セッション情報 シンポジウム1

タイトル S1-007:

早期胃癌における拡大適応病変と完全適応外病変に対するESDの治療成績について

演者 上原 正義(済生会熊本病院消化器病センター)
共同演者 吉田 健一(済生会熊本病院消化器病センター), 江口 洋之(済生会熊本病院消化器病センター), 藤本 貴久(済生会熊本病院消化器病センター), 多田 修治(済生会熊本病院消化器病センター), 須古 博信(済生会熊本病院消化器病センター), 神尾 多喜浩(済生会熊本病院病理)
抄録 当院では早期胃癌に対して2001年12月から2006年2月までに計234病変に対して内視鏡的粘膜下層剥離術(endoscopic submucosal dissection:ESD)を行った。局所完全切除基準を、病変を一括切除し、かつ側方断端陰性、深部断端陰性とし、また治癒切除基準を局所完全切除であり、病理組織学的検索にて分化型腺癌優位、粘膜内癌、脈菅侵襲陰性を全て満たすものとをして成績を検討した。病変全体としては局所完全切除率179/234=76.5%,治癒切除率は153/234=65.4%、遺残再発率5/234=3.7%であった。ガイドライン内病変は154病変あり、局所完全切除率130/154=84.4%,治癒切除率は120/154=77.9%、遺残再発率2/154=1.3%であった。適応拡大病変としてUl(-)の分化型粘膜内癌で腫瘍径2cmを超える病変は32病変あり、局所完全切除率19/32=59.4%,治癒切除率は17/32=53.1%、遺残再発率1/32=3.1%であった。
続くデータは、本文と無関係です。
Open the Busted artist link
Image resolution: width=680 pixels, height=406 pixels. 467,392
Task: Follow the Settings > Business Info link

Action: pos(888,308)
Ul(+)の分化型粘膜内癌で腫瘍径3cm以下の病変は29病変あり、局所完全切除率17/29=59.4%,治癒切除率は15/29=53.1%、遺残再発率1/29=3.4%であった。分化型sm1癌で腫瘍径3cm以下の病変は17病変あり、局所完全切除率11/17=64.7%で、遺残再発率0%であった。Ul(-)の未分化型粘膜内癌で腫瘍径2cm以下の病変は11病変あり、局所完全切除率7/11=63.6%、遺残再発率0%であった。完全適応外病変は8病変あり、局所完全切除率6/8=75.0%、遺残再発率1/8=12.5%であった。適応拡大病変における一括切除困難例は、原因として止血や剥離に時間がかかり最後まで剥離せずスネアリングにて分割になった症例や線維化に対して切除を断念した例や分割の要因になった症例が多かった。当院は主にフレックスナイフを用いているが、症例を呈示し適応拡大例に対する考え方や工夫を考察する。